Two new single-seaters were brought out in 1917; the AF biplane and its parasol monoplane equivalent, the AI.
The AF was powered by the 120 h.p. Le Rhône 9J rotary engine, and had staggered wings without dihedral and N-shaped interplane struts. The fuselage was round in section, tapering to a point at the tail, and the triangular fin and rudder were typically Morane. Little is known about the AF, which was evidently not a success. The AI, on the other hand, went into production, the first examples being delivered late in 1917. It had either the 120 h.p. Le Rhône or the 160 h.p. Gnôme Monosoupape 9N rotary engine, mounted in a circular open-fronted cowling, the lower half of which was fretted with seven ventilation holes. The parasol wing was swept back and carried horn-balanced ailerons; the wing-tips were raked and there was a large semicircular cut-out in the trailing-edge of the centre section. Spars and ribs were of wood, wire-braced and covered with fabric. An astonishing complexity of struts connected the wing to the fuselage. Owing to the sweep back of the wing, the main struts sloped slightly backwards in side elevation. The fuselage, of circular section tapering to a point at the rear, was built up of wooden formers and stringers, covered with fabric except for the panelled portion between cowling and cockpit. Braced from below by struts, the tail-plane was small in area, but carried fairly large elevators; the fin and balanced rudder were triangular in shape. As on most Morane-Saulniers, the undercarriage was additionally braced by a vee strut to the centre point of the spreader bar. Either one or two synchronised Vickers guns were fixed to fire forwards through the airscrew arc.
One unit, Escadrille 156, was equipped with AIs in January 1918. Some structural trouble was experienced initially, but many pilots liked the type's handling qualities. Other units are believed to have had one or two AIs on their strength for evaluation. In March 1918 the type was withdrawn from the front, and thereafter served as an advanced trainer. Twelve hundred AIs were built, fifty-one of them being purchased by the American Expeditionary Force for use as pursuit trainers.

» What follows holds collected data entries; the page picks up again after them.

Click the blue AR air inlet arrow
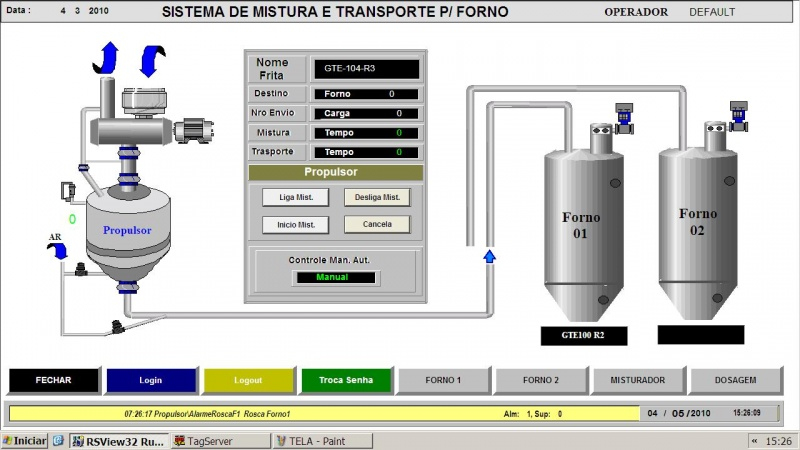Image resolution: width=800 pixels, height=450 pixels. point(60,254)
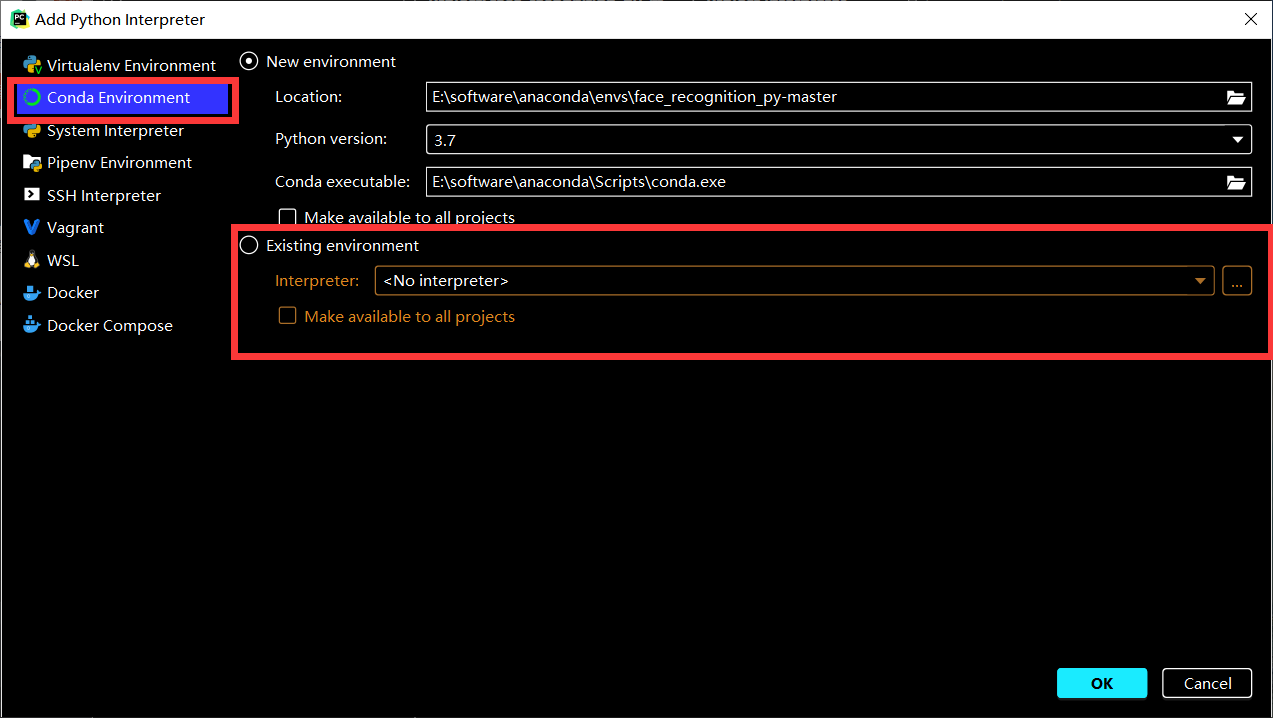
Task: Click the Cancel button
Action: pos(1206,683)
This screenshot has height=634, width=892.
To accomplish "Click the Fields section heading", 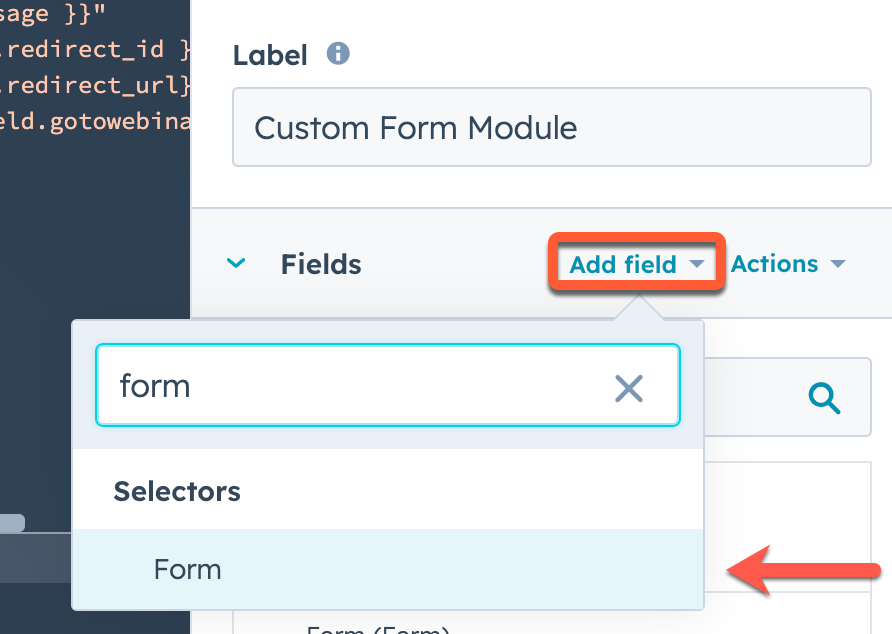I will (321, 264).
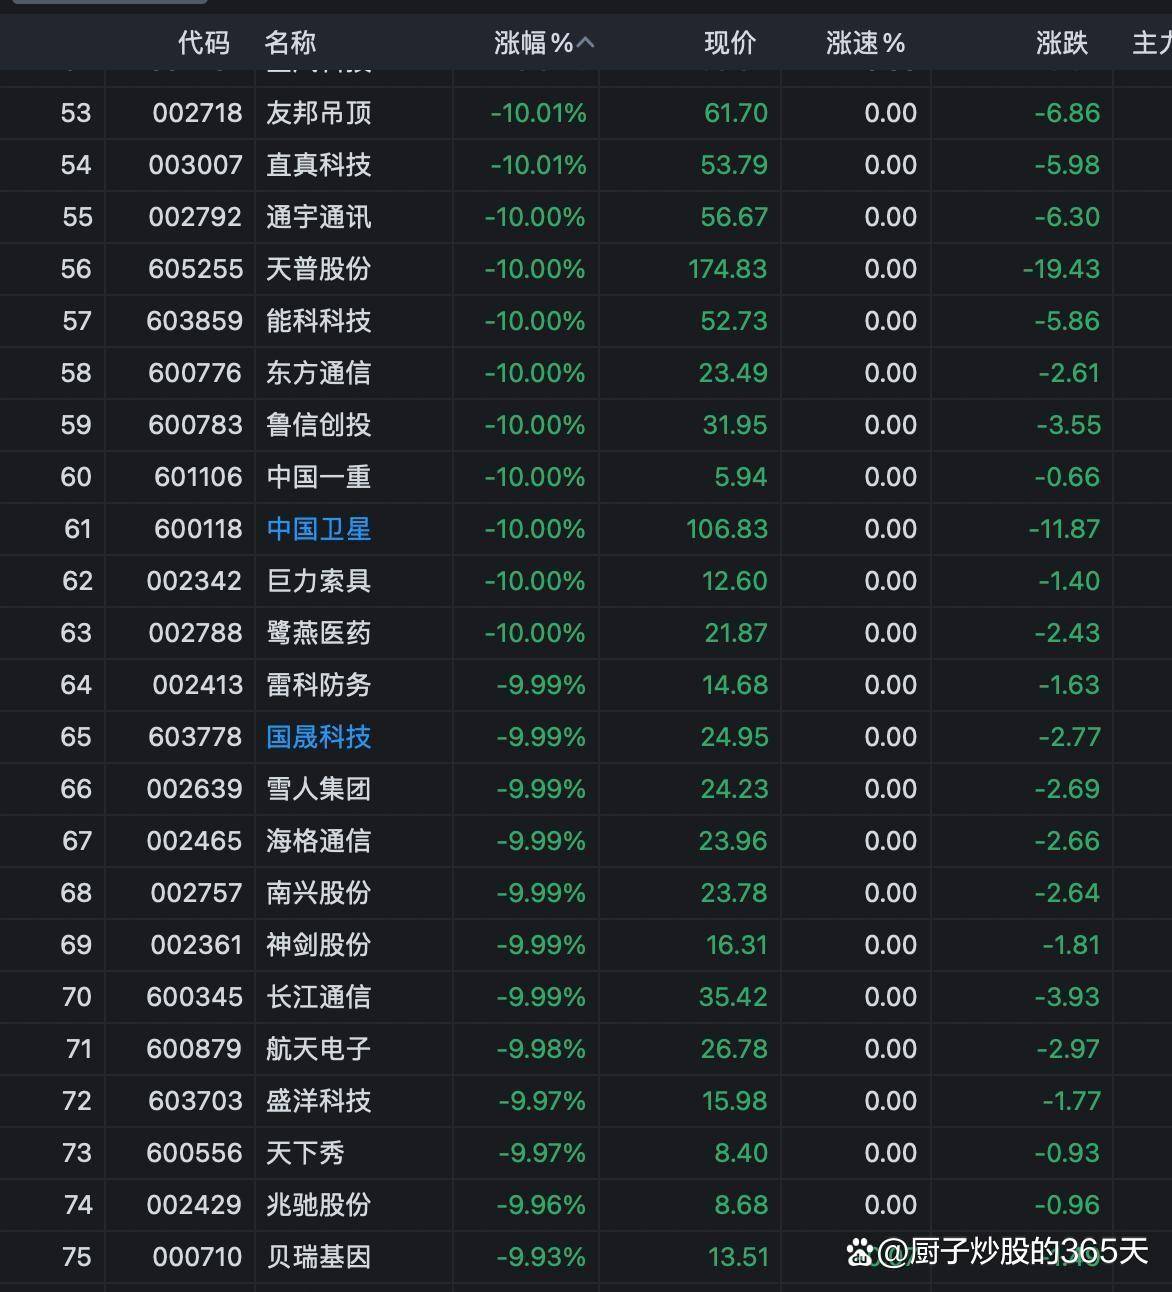
Task: Open the 国晟科技 stock link
Action: 318,737
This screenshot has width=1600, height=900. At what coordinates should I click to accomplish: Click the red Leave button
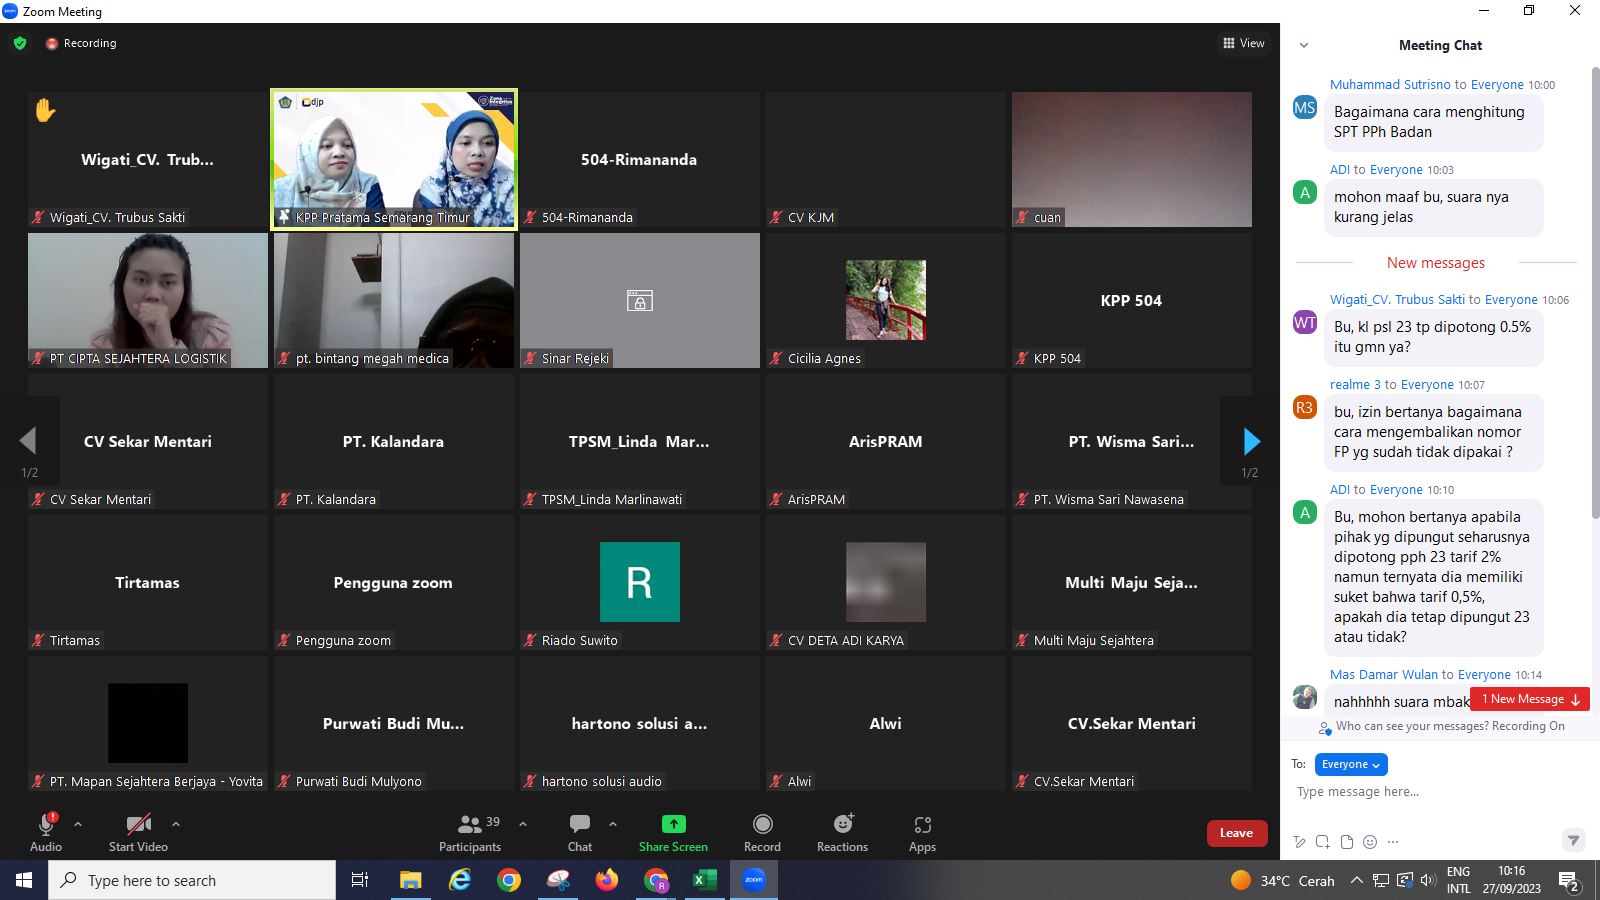(x=1236, y=833)
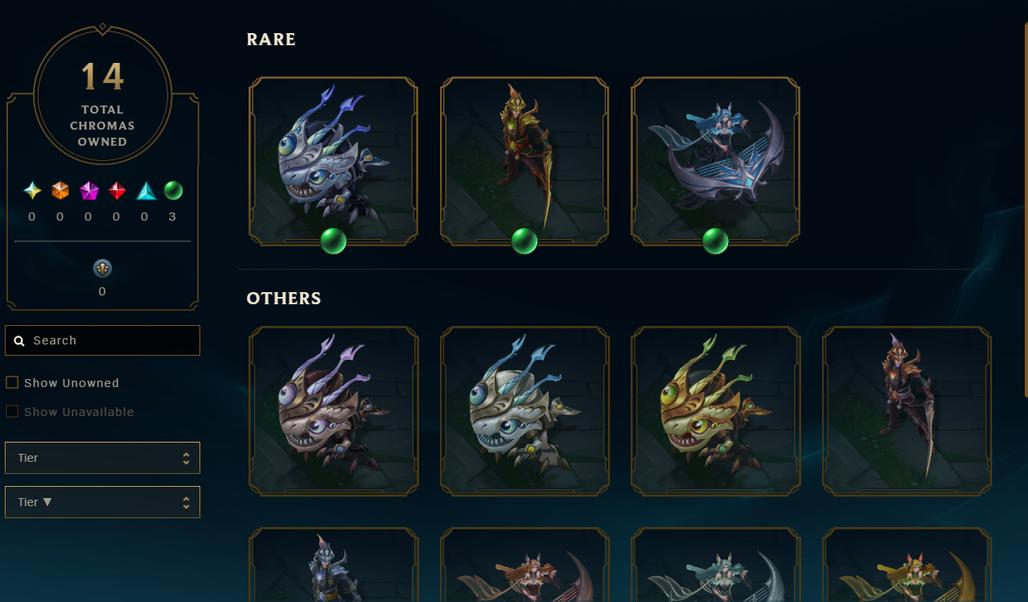This screenshot has height=602, width=1028.
Task: Choose the Rare anchor champion chroma
Action: pos(715,161)
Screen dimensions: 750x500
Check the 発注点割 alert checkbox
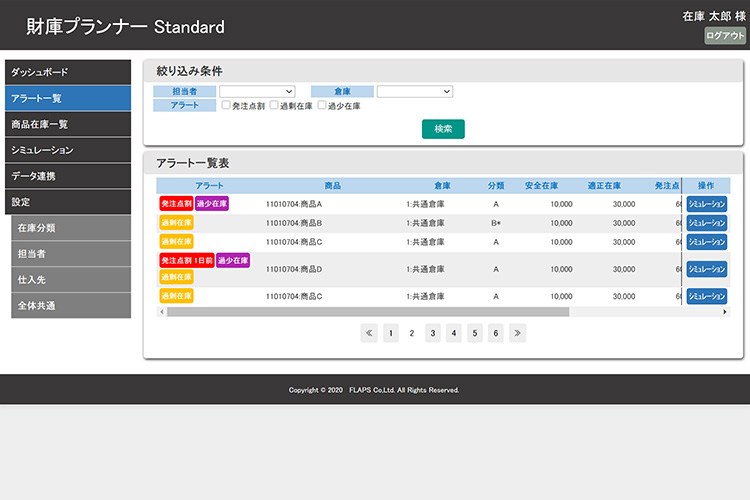(227, 105)
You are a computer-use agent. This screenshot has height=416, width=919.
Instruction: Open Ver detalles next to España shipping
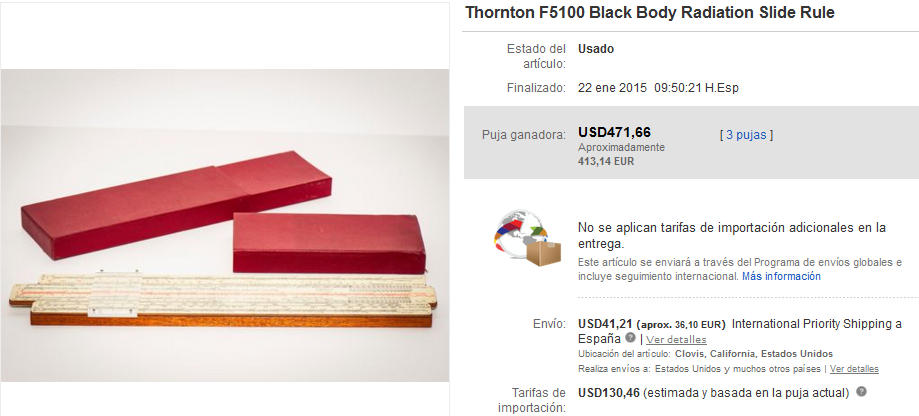click(x=676, y=340)
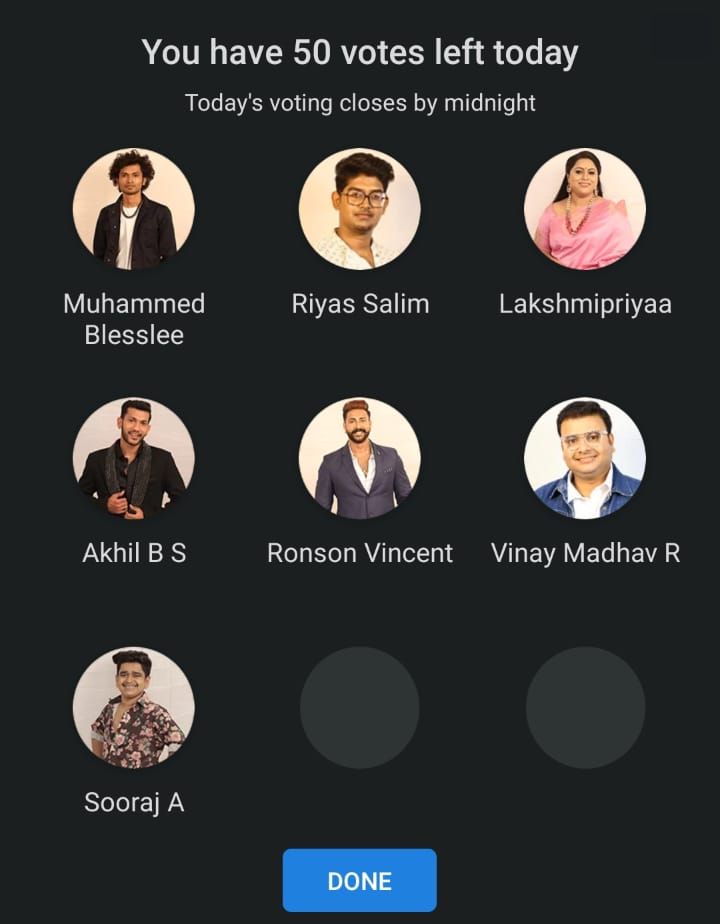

The version with one gun was designated the M.S.27 C-1, that with two guns, the M.S.29 C-1, and the training model the M.S.30 E-1. After the war many continued in service: a number of these being re-equipped with 130 hp Clerget rotaries. One machine. piloted by Fronval and Joyce, was looped 1 111 consecutive times!
A great number of parasol monoplanes were produced by Morane-Saulnier between the wars, the best known perhaps being the M.S.130 and M.S.230.
|Morane AI #1567|
This Morane AI, #1567, has no known history. The restoration started in 1991 and the first flight took place in August 1993.
Brought back to its original standards, the aircraft is presented in the marking of the Escadrille MS 160 "Red Devils".
Some history: the Escadrille 160
Created on Jan 25 1918 with Lt Barès as C.O by splitting Escadrille 96. The initial equipement was Nieuports, thus the name N 160. The unit was assigned to 11th Army and took residence at Brabant le Roi (Meuse) until August 1918. In the meantime it had been re-equipped with Morane-Saulnier type AI and changed its name for MS 160. Spad VIIs and Spad XIIIs came later on with another name, SPA 160. The unit was never involved in the major defensive battles on the Western Front between March and July 1918. It remained assigned to the Verdun area on artillery spotting duties and was frequently in action against German aeroplanes.
SPA 160 left the Meuse area on Aug 27 1918, assigned to the 6th Army under the leadership of Lt Sénard. It took part in numerous sorties on the Vesle front and became part of combat group no 23 along with Escadrille Nos 82, 158 and 161. When the 6th Army moved to Flanders, combat group 23 went along and took part in the attacks on Lys and Escaut rivers and was credited with 3 aerial victories. The units disbanded in March 1919 and revived on May 1st 1939 as groupe de chasse 11/4 (fighter group).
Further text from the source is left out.